5

This question refers to LuaTeX-engines prior to luatex 1.10.0 in texlive 2019.
With luatex 1.10.1 in texlive 2019 and later the \string-primitive works as expected.


Where can I find exact documentation of the \string-primitive in LuaTeX?

I ask this question because I encounter some unexpected (at least by me) behavior when compiling the example below with LuaTeX.

With ordinary TeX, \string<control sequence token> will deliver a sequence of explicit character tokens of catcode 12(other) denoting the name of the control sequence token in question. Exception: Characters whose number/character code is 32(space) will be of catcode 10(space), i.e., they will be explicit space character tokens. (Control sequence tokens whose names contain spaces can either be the control symbol token \ (control space) or be constructed cia \csname..\endcsname.)
In case the value of the integer parameter \escapechar is in range 0..255, an explicit character token of catcode 12(other) whose charcode equals the value of \escapechar will precede that sequence of explicit character tokens. Exception: In the case of \escapechar's value beig 32, the catcode of the preceding explicit character token will be 10(space), i.e., in this case the preceding explicit character token will be an explicit space character token.
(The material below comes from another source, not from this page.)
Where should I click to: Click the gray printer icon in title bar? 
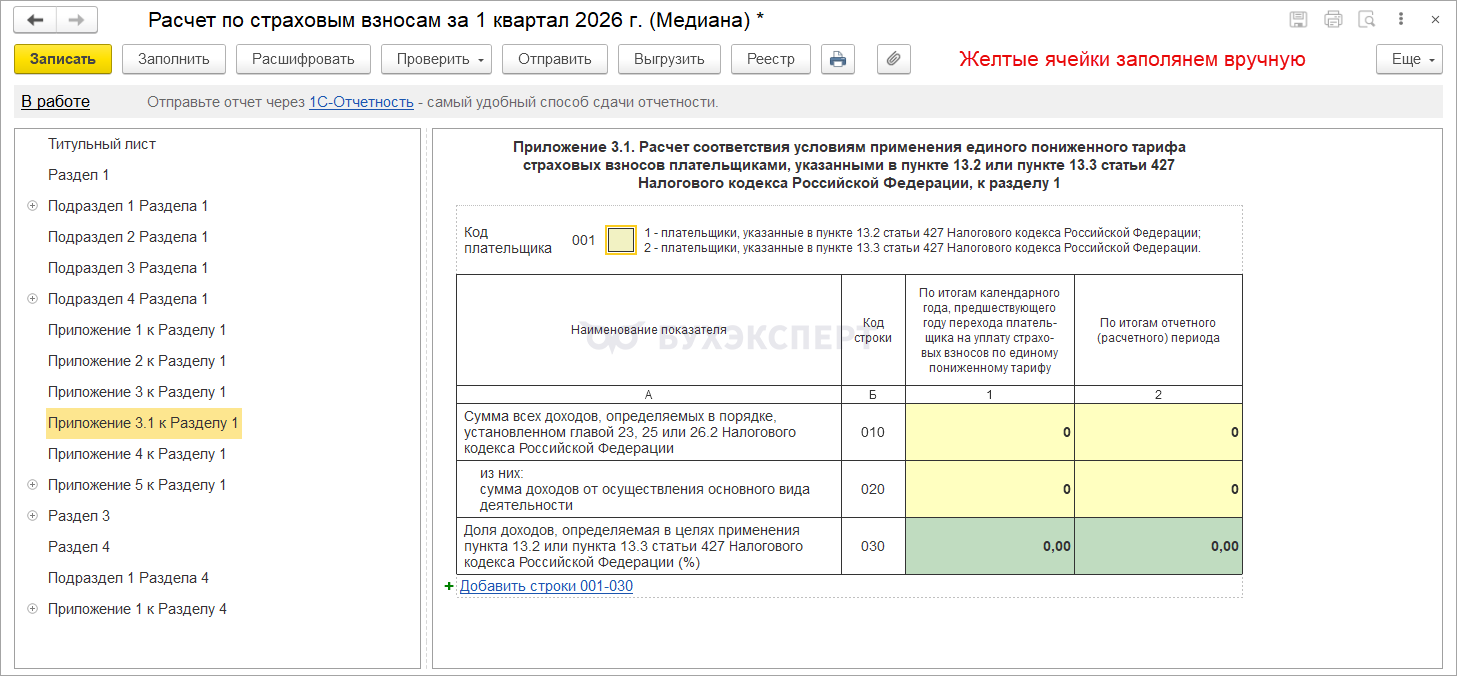[1333, 20]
Seems with XeTeX the upper bound of the \escapechar-range wherein \string will also deliver that preceding explicit character token is not 255 but 1114111.

But with LuaTeX I get one kind of unexpected behavior for \escapechar-values from 1114112 to 1114239 (=1114111+128) and other kinds of unexpected behavior for \escapechar-values from 1114240 to 2097151:

(Of course the following example needs to be compiled with LuaTeX.)

\def\grab#1#2#3{1:#1;2:#2;3:#3;}
\def\grabteststring#1{\begingroup\escapechar=#1 \expandafter\endgroup\expandafter\grab\string\XXX AA}%
  1. \grabteststring{-7} % Expected behavior occurred: No escapechar attached.

  2. \grabteststring{0} % Expected behavior occurred: Visible escapechar attached.

  3. \grabteststring{66} % Expected behavior occurred: Visible escapechar attached.

  4. \grabteststring{1114111} % Expected behavior occurred: Invisible escapechar attached.

  5. \grabteststring{1114112} % Unexpected behavior occurred: Visible escapechar attached. % (I would have expected: No escapechar attached)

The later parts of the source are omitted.